5. Juni 2009
Raucher unterliegen bei dem Auftreten zahlreicher Erkrankungen einem deutlich erhöhten Risiko. Hierzu zählt auch der Blasenkrebs, der sehr oft bei Männern ab etwa 60 Jahren diagnostiziert wird, wobei allerdings auch Frauen von diesem Tumor betroffen sein können. Ein erster Hinweis kann hier ein durch Blut gefärbter Urin sein.
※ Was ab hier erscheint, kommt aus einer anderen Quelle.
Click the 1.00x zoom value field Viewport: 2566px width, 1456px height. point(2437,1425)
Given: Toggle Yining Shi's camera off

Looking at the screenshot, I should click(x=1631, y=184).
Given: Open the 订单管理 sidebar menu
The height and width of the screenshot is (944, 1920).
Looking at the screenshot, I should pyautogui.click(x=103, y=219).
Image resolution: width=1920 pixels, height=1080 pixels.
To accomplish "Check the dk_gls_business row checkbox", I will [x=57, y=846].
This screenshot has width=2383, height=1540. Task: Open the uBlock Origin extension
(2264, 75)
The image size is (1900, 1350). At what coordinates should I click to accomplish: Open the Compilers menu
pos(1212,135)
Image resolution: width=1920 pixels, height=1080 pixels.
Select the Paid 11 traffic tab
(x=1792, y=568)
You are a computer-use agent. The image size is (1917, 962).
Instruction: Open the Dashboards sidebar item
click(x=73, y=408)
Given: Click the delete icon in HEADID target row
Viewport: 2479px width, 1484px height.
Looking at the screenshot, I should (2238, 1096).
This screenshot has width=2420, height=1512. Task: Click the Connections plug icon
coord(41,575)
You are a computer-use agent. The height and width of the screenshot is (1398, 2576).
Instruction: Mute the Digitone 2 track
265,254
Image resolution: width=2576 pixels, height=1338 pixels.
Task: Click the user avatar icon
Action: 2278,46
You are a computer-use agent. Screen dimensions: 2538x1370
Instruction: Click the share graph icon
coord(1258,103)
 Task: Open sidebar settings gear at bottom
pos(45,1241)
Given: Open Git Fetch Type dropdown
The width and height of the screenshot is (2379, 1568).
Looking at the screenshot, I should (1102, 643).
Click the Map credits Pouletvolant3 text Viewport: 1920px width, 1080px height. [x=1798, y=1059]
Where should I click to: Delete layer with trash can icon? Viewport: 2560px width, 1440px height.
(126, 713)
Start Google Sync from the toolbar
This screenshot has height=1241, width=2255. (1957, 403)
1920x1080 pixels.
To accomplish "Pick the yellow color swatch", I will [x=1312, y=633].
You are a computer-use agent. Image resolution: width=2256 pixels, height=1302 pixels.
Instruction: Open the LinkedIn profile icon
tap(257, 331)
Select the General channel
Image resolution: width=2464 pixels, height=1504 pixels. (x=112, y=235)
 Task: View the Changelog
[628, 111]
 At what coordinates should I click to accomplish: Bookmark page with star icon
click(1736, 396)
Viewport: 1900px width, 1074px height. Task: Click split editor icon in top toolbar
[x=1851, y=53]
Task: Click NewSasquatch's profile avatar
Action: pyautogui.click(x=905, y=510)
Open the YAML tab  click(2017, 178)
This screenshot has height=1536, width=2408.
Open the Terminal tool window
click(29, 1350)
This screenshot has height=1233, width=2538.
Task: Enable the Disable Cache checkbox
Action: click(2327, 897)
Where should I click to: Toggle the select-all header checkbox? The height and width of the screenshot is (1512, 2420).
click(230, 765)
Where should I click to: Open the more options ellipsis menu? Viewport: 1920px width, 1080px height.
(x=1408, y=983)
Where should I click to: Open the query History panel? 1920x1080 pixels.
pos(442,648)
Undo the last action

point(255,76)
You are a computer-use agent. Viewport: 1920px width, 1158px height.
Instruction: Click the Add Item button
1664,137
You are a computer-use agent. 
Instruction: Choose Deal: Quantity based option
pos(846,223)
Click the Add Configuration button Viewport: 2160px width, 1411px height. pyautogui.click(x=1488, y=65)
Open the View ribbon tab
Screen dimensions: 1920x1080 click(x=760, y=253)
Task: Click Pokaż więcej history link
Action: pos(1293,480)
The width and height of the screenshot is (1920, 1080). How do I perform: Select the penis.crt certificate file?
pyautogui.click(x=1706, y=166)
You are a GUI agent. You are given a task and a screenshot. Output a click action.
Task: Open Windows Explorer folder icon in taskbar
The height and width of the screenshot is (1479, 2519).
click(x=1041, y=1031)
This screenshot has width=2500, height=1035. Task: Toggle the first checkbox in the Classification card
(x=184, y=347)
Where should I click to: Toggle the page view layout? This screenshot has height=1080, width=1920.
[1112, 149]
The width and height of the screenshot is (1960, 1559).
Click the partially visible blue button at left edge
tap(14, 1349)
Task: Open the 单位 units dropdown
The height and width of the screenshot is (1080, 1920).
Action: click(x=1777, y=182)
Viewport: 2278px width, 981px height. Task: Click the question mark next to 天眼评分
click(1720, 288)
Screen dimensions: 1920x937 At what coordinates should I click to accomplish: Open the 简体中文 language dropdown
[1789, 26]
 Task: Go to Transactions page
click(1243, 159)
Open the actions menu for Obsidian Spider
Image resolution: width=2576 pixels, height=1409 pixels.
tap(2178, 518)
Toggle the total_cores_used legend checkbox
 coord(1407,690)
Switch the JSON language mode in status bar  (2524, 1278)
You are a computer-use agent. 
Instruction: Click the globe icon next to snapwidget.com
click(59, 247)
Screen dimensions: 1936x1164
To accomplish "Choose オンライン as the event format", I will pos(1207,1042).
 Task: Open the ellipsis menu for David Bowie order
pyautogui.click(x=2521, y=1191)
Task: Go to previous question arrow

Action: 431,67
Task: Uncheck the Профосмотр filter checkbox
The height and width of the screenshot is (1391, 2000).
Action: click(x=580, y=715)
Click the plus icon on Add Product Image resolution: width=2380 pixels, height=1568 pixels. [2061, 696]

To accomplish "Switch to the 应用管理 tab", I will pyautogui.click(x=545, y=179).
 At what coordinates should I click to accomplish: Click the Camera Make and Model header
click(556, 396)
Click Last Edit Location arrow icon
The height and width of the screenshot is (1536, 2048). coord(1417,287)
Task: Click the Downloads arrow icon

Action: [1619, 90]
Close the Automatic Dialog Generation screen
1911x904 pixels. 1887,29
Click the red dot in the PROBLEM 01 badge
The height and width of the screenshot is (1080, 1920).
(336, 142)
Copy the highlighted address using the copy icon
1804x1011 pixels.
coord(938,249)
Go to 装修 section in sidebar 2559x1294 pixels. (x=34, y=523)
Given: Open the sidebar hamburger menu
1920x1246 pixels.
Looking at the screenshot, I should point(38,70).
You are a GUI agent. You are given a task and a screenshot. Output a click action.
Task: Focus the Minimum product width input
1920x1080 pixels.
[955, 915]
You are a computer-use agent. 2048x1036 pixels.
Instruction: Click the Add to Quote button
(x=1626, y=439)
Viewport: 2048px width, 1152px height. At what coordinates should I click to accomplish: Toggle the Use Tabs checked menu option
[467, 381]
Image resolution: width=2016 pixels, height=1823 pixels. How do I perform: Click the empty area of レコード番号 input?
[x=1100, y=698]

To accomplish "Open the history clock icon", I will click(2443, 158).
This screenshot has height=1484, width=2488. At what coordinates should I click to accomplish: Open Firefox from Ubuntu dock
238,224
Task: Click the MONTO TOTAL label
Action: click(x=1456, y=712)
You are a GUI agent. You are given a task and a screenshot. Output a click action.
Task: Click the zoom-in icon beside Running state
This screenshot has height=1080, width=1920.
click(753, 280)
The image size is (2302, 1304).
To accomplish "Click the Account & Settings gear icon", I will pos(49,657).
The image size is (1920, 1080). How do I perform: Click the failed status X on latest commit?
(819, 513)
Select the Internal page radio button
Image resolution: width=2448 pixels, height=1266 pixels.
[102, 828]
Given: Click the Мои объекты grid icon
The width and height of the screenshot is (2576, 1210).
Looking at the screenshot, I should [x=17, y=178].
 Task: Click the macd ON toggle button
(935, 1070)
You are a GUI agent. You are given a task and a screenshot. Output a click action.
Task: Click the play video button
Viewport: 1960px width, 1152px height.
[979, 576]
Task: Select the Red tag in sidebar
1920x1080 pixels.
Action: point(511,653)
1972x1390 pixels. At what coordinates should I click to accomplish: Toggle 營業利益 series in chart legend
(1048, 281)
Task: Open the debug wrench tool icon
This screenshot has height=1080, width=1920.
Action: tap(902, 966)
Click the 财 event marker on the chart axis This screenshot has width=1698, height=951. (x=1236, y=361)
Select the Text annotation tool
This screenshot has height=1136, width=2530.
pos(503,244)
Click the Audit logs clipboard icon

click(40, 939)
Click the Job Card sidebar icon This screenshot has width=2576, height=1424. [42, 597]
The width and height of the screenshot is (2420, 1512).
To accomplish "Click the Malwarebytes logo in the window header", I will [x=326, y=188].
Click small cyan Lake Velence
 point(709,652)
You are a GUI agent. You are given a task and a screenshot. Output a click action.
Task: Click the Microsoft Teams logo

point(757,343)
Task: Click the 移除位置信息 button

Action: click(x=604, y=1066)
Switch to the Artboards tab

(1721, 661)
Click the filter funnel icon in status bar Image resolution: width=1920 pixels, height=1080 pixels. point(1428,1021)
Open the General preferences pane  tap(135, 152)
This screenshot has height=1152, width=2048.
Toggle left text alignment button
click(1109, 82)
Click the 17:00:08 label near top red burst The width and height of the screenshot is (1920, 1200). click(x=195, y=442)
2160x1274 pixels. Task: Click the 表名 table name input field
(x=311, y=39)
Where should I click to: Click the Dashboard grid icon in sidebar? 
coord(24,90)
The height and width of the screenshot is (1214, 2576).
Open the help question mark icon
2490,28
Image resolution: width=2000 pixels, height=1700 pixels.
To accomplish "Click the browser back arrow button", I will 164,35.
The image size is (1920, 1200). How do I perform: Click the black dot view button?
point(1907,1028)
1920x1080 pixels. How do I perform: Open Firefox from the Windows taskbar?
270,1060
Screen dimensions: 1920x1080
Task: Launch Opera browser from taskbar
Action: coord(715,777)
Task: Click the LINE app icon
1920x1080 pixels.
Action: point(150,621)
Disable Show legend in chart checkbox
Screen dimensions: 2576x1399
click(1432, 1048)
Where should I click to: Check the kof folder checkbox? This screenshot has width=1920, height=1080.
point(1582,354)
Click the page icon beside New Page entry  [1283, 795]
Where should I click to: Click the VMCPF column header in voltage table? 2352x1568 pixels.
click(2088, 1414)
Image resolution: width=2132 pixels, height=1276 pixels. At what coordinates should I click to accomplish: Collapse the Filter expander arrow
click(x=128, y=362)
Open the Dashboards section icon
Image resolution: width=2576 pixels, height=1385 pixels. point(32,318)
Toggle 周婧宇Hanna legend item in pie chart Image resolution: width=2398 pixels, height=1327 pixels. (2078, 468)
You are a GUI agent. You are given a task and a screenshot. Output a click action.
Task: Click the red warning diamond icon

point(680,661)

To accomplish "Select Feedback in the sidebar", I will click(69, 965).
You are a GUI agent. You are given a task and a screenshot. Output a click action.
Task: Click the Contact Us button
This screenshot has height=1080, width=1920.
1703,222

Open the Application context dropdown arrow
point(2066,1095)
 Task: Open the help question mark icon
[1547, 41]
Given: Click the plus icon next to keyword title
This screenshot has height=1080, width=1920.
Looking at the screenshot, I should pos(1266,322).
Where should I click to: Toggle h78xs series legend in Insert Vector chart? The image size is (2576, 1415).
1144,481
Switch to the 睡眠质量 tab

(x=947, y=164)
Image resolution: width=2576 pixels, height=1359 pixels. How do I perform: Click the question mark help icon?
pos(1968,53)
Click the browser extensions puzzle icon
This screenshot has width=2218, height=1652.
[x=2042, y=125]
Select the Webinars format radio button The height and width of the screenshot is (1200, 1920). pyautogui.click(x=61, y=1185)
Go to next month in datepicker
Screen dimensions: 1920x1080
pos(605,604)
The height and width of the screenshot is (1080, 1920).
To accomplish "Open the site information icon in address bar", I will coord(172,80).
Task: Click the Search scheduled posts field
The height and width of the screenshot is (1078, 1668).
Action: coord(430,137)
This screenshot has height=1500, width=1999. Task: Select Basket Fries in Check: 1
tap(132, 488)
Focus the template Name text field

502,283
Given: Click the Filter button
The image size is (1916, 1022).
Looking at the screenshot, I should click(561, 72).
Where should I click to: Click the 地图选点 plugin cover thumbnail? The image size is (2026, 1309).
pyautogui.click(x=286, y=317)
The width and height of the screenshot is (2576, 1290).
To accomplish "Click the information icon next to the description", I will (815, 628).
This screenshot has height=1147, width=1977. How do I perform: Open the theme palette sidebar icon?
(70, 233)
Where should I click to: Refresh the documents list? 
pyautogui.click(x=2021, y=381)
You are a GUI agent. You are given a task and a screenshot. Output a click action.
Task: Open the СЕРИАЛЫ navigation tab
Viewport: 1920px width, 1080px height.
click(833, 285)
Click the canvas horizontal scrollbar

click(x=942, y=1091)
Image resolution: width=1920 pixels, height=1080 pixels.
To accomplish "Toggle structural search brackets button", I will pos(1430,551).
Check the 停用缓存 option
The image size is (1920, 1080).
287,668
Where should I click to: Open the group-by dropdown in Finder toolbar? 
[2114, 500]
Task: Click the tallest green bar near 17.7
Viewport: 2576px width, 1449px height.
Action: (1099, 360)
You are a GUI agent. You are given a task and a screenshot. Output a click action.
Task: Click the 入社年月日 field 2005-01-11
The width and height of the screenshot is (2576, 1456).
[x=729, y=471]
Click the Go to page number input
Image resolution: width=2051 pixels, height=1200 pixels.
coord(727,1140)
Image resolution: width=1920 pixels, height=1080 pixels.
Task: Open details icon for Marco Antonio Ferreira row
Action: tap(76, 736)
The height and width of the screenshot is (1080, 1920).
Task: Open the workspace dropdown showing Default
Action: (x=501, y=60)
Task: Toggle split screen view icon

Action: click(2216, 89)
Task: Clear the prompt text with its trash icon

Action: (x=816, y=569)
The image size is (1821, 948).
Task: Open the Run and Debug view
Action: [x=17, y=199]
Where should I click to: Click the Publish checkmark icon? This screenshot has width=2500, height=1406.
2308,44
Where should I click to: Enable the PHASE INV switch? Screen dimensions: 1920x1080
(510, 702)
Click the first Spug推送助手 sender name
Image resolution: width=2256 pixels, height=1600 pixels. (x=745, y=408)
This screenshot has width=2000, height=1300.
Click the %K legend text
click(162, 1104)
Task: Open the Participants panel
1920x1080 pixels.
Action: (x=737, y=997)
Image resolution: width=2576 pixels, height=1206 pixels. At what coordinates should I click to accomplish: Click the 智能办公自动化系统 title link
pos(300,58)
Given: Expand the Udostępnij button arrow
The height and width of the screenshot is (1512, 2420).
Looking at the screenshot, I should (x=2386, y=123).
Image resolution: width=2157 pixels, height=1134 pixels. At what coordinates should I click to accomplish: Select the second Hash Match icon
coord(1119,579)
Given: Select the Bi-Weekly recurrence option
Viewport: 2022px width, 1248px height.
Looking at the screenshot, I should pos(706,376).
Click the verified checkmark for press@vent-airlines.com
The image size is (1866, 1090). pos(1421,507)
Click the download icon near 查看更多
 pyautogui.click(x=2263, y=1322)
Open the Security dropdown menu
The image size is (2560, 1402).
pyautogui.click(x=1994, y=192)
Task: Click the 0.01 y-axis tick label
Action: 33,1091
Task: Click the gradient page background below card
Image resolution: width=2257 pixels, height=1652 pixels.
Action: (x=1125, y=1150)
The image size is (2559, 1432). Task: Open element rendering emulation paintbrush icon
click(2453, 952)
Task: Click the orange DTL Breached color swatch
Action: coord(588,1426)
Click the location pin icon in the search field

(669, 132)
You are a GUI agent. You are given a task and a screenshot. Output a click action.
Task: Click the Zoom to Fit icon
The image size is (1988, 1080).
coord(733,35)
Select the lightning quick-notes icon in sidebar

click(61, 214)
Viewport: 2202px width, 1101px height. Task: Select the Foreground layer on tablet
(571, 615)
Vielfach hat ein Betroffener in diesem Stadium noch keine Schmerzen, sollte allerdings umgehend einen Arzt aufsuchen, wenn sich Blut im Urin zeigt.
Der Berufsverband der Deutschen Urologen sieht überwiegend im Rauchen die Ursache, doch auch in Regionen mit viel chemischer Industrie konnte eine Zunahme der Blasentumore beobachtet werden. Bei den ersten Verdachtsmomenten werden die Blase und die Harnwege mit relativ einfachen Methoden untersucht. Eine Blasenspiegelung gibt ebenso Aufschluss über den Krankheitszustand als auch ein Frühtest namens "NMP22-Test", mit dessen Hilfe der Urin gezielt auf ein Eiweiß-Molekül untersucht werden kann. Ebenfalls sehr gut bei der Diagnosestellung ist ein Blasenkrebs-Screening, dass allerdings von dem Patienten selbst bezahlt werden muss (rund 30 €).